## What needs to be done
Among the lines below, a stretch begins at the one with "Screen dimensions: 1570x805" and ends at the one with "Given: Click the В среднем label". Repeat that stretch exactly, ends included.

## Records shown
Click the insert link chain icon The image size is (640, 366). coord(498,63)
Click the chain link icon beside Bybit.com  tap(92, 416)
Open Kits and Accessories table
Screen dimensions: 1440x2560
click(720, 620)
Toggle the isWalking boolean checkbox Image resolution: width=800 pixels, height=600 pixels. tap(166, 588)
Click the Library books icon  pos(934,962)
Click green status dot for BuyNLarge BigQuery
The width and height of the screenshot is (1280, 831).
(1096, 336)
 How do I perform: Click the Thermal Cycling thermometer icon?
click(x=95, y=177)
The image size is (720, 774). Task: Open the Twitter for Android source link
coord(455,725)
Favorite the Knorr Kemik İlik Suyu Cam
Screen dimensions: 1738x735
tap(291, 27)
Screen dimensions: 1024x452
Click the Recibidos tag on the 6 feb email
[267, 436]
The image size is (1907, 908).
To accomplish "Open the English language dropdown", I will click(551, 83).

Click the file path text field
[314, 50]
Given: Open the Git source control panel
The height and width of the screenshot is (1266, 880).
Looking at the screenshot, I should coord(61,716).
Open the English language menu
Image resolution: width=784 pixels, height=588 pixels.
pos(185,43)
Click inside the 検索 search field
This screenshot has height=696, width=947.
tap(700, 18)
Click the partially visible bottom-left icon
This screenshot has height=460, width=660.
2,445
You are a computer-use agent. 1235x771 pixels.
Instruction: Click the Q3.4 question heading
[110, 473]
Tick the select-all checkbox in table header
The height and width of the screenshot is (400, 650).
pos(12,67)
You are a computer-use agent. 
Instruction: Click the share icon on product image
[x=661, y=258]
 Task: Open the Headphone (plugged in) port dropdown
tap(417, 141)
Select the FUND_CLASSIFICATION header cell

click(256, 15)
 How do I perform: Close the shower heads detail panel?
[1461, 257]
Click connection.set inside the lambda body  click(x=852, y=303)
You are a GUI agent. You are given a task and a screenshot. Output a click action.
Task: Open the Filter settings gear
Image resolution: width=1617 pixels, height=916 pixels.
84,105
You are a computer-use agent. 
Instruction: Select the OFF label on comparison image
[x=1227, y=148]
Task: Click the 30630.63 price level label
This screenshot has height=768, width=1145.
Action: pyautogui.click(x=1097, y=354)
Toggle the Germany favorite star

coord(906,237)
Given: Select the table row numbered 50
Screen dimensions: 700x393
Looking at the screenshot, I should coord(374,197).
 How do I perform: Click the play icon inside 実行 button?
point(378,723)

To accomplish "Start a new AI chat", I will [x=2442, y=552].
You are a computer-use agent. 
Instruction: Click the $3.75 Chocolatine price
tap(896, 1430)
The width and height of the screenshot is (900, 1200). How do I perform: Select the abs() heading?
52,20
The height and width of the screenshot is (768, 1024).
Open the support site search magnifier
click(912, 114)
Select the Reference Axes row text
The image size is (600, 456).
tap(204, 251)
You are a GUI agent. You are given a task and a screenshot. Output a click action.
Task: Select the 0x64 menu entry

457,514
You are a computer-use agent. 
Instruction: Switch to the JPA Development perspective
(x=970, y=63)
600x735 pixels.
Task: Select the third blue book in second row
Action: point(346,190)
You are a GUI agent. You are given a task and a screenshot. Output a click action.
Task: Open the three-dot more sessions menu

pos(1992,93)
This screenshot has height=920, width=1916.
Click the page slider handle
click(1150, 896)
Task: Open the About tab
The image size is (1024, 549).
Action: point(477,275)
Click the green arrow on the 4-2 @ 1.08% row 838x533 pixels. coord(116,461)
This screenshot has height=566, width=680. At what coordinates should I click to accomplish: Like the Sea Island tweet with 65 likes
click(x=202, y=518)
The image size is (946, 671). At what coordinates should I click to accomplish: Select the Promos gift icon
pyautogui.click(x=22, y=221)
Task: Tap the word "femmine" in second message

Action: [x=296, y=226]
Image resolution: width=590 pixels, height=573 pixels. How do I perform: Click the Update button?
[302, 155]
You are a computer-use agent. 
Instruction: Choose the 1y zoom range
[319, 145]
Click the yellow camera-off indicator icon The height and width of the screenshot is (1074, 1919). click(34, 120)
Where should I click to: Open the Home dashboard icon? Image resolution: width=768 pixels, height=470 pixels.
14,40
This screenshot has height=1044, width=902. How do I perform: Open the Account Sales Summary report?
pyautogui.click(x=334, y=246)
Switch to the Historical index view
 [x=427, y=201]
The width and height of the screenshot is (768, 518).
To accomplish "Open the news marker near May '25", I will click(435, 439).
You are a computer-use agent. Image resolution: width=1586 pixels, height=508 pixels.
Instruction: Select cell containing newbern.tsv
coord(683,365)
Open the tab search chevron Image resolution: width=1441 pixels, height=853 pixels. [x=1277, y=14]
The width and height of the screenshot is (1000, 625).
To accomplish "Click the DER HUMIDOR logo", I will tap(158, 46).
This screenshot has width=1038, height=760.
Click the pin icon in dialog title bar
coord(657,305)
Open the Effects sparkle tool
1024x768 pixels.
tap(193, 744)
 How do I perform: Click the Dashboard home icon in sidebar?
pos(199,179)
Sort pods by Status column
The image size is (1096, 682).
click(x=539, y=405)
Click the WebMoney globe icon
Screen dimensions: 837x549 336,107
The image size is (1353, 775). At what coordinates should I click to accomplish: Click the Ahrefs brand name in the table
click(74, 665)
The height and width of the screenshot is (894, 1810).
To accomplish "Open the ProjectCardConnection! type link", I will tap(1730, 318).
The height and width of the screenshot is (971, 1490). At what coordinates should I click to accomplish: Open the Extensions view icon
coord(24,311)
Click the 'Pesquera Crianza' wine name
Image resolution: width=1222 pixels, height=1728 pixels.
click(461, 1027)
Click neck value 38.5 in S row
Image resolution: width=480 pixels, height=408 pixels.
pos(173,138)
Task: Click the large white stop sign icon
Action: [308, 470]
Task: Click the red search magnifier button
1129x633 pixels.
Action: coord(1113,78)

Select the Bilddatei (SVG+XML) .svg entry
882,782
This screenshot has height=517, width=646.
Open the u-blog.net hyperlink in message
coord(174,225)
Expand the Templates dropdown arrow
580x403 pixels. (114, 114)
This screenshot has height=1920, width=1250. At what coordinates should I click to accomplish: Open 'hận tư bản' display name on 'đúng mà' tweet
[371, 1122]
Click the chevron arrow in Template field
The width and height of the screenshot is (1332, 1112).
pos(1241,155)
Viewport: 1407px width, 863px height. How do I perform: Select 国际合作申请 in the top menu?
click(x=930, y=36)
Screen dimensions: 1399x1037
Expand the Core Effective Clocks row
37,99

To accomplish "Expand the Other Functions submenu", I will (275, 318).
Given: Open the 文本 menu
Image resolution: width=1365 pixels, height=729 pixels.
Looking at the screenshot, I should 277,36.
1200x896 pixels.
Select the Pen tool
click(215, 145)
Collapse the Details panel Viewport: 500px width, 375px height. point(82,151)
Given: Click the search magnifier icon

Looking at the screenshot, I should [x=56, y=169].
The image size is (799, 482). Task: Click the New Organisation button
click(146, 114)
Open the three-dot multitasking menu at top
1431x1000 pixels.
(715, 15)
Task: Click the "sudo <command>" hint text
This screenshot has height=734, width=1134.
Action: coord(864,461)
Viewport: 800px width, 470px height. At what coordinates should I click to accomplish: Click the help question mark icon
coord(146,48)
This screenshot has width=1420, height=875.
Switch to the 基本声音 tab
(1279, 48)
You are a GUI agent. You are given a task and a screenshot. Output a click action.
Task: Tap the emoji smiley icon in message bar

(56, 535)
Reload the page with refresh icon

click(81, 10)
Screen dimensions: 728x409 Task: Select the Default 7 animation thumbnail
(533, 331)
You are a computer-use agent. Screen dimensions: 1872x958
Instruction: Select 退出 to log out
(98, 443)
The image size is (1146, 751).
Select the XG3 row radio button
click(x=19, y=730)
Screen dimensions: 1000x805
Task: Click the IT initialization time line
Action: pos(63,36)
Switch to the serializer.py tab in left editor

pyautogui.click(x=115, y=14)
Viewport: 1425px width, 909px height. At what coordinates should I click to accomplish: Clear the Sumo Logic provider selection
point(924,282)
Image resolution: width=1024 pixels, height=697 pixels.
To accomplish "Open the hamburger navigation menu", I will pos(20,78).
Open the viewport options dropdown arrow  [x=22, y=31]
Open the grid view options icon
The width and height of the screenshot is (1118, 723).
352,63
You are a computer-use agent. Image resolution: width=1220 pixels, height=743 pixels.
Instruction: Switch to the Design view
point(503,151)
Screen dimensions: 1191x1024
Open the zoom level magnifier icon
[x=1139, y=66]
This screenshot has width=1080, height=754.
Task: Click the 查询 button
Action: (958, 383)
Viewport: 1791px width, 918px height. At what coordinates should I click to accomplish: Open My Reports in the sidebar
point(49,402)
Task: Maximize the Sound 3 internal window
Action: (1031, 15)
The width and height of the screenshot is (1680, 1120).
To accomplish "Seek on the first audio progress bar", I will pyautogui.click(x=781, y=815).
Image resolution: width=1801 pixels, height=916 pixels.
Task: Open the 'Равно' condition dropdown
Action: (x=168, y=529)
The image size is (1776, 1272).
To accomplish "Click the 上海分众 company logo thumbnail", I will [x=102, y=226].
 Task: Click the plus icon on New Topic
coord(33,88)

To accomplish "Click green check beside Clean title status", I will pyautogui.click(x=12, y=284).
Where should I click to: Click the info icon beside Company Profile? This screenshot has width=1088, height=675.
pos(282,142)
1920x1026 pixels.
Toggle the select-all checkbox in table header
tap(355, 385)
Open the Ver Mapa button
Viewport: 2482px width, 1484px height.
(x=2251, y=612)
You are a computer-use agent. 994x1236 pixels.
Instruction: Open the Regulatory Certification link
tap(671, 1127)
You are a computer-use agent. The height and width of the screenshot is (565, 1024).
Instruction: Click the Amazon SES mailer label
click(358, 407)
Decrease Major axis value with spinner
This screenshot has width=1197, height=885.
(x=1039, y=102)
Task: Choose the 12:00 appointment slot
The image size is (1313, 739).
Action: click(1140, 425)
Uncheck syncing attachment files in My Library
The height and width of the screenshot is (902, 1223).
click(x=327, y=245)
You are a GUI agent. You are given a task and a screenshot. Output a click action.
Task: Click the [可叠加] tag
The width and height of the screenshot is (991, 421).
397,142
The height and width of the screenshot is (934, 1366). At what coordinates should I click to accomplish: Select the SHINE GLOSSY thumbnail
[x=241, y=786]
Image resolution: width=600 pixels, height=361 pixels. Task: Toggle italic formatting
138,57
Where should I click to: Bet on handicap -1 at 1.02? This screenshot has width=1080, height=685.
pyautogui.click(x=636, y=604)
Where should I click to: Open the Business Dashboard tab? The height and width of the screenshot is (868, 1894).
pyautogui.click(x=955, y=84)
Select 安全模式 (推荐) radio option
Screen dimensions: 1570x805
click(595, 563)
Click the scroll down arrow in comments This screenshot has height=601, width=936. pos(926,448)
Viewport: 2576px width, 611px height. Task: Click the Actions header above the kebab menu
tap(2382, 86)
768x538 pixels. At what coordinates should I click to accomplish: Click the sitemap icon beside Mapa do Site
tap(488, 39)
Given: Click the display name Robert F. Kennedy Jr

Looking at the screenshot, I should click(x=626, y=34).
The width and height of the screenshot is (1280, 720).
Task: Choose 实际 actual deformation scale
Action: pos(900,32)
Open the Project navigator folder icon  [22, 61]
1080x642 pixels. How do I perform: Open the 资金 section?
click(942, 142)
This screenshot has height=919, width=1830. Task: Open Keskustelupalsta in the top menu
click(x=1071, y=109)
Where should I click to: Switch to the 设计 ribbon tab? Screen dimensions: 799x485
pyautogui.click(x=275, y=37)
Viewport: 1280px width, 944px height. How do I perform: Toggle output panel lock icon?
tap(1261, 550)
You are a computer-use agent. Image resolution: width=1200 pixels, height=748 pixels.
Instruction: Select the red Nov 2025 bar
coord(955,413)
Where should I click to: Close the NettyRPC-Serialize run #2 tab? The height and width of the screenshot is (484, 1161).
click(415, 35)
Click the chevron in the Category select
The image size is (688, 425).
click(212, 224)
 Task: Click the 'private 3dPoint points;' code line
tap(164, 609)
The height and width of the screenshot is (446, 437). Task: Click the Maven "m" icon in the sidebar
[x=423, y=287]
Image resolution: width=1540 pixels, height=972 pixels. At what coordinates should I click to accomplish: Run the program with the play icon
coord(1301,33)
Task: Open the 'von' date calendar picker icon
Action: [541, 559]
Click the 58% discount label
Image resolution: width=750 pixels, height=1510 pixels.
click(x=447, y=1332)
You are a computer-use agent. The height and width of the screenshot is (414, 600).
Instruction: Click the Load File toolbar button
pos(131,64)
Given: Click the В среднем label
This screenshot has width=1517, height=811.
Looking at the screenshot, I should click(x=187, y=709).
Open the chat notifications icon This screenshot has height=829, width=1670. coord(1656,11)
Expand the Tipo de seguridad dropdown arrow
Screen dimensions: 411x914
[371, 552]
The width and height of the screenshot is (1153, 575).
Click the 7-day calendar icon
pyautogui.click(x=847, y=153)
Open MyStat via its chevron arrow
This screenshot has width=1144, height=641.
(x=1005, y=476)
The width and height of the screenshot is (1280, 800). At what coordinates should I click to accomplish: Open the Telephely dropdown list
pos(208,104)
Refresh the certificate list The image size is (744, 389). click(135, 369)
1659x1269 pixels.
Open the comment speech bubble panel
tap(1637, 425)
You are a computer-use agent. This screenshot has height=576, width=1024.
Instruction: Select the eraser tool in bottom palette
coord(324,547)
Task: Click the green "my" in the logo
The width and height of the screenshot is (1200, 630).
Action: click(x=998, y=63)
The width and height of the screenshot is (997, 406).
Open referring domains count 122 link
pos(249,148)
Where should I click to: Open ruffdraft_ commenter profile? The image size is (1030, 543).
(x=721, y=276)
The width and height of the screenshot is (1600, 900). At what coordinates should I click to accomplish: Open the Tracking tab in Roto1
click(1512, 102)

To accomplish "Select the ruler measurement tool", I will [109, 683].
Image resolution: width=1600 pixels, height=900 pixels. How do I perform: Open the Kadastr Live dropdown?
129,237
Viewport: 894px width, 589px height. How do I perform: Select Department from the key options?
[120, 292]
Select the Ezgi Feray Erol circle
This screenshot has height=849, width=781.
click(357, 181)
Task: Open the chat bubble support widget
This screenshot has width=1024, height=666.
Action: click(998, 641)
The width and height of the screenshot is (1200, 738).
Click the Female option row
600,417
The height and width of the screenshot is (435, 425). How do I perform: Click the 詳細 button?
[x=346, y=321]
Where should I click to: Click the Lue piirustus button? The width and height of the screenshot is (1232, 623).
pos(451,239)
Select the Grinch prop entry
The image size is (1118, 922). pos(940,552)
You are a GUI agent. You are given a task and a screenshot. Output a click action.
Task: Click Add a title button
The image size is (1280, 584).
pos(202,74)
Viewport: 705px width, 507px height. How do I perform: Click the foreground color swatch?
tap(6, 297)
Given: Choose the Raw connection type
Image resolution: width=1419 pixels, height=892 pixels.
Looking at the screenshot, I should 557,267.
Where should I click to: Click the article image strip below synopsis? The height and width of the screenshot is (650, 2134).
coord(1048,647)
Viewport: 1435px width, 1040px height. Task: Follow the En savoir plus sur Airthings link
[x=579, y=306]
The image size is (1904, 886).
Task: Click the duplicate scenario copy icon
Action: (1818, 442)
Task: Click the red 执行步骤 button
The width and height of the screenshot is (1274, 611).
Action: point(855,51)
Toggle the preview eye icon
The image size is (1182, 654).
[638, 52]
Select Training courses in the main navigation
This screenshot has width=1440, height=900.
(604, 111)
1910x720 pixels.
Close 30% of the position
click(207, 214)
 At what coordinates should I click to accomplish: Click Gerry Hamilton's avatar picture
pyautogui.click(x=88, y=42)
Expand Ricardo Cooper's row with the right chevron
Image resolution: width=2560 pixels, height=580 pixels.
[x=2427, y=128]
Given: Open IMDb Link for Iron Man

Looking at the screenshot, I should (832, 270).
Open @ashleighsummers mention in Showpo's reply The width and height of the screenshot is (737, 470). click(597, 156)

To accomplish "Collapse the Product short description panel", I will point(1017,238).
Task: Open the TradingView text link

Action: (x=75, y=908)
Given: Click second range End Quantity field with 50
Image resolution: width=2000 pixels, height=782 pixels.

## Result of this task
Screen dimensions: 1570x805
click(595, 563)
Click the scroll down arrow in comments This screenshot has height=601, width=936. pos(926,448)
Viewport: 2576px width, 611px height. Task: Click the Actions header above the kebab menu
tap(2382, 86)
768x538 pixels. At what coordinates should I click to accomplish: Click the sitemap icon beside Mapa do Site
tap(488, 39)
Given: Click the display name Robert F. Kennedy Jr

Looking at the screenshot, I should click(x=626, y=34).
The width and height of the screenshot is (1280, 720).
Task: Choose 实际 actual deformation scale
Action: pos(900,32)
Open the Project navigator folder icon  [22, 61]
1080x642 pixels. How do I perform: Open the 资金 section?
click(942, 142)
This screenshot has height=919, width=1830. Task: Open Keskustelupalsta in the top menu
click(x=1071, y=109)
Where should I click to: Switch to the 设计 ribbon tab? Screen dimensions: 799x485
pyautogui.click(x=275, y=37)
Viewport: 1280px width, 944px height. How do I perform: Toggle output panel lock icon?
tap(1261, 550)
You are a computer-use agent. Image resolution: width=1200 pixels, height=748 pixels.
Instruction: Select the red Nov 2025 bar
coord(955,413)
Where should I click to: Close the NettyRPC-Serialize run #2 tab? The height and width of the screenshot is (484, 1161).
click(415, 35)
Click the chevron in the Category select
The image size is (688, 425).
click(212, 224)
 Task: Click the 'private 3dPoint points;' code line
tap(164, 609)
The height and width of the screenshot is (446, 437). Task: Click the Maven "m" icon in the sidebar
[x=423, y=287]
Image resolution: width=1540 pixels, height=972 pixels. At what coordinates should I click to accomplish: Run the program with the play icon
coord(1301,33)
Task: Open the 'von' date calendar picker icon
Action: [541, 559]
Click the 58% discount label
Image resolution: width=750 pixels, height=1510 pixels.
click(x=447, y=1332)
You are a computer-use agent. The height and width of the screenshot is (414, 600).
Instruction: Click the Load File toolbar button
pos(131,64)
Given: Click the В среднем label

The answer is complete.